• RECORDS SHOWN:
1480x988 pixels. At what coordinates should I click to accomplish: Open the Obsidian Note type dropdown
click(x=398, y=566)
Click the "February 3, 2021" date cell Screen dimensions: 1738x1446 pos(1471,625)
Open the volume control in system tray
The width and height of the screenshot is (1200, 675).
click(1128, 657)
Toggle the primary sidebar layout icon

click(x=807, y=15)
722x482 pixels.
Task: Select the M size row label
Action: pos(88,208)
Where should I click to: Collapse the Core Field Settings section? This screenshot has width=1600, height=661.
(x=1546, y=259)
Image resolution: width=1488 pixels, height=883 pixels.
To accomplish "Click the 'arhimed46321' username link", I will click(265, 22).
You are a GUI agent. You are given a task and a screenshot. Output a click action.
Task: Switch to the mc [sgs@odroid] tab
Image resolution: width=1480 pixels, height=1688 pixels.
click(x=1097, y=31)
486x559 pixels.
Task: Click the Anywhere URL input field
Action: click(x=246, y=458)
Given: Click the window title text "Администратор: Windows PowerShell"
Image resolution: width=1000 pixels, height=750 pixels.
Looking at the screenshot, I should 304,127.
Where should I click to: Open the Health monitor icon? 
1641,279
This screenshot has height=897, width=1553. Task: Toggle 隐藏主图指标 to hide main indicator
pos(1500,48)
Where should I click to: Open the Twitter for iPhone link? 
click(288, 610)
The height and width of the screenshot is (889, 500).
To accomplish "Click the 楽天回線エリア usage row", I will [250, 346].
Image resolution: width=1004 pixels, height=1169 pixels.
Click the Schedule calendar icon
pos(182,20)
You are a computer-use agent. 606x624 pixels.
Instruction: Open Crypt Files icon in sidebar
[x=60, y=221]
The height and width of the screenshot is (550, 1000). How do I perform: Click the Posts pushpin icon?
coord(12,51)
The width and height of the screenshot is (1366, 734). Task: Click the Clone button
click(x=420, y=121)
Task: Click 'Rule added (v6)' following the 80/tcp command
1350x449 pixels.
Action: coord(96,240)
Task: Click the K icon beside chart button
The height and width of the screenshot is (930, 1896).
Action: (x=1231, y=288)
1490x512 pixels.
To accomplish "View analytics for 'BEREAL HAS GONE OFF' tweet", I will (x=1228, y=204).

• THE TASK: Go through the records. Copy each line where "agent" appears.

• WRITTEN REPLY:
You are a GUI agent. You are given a task and a screenshot. Output a click action.
You are a computer-use agent. 606x624 pixels.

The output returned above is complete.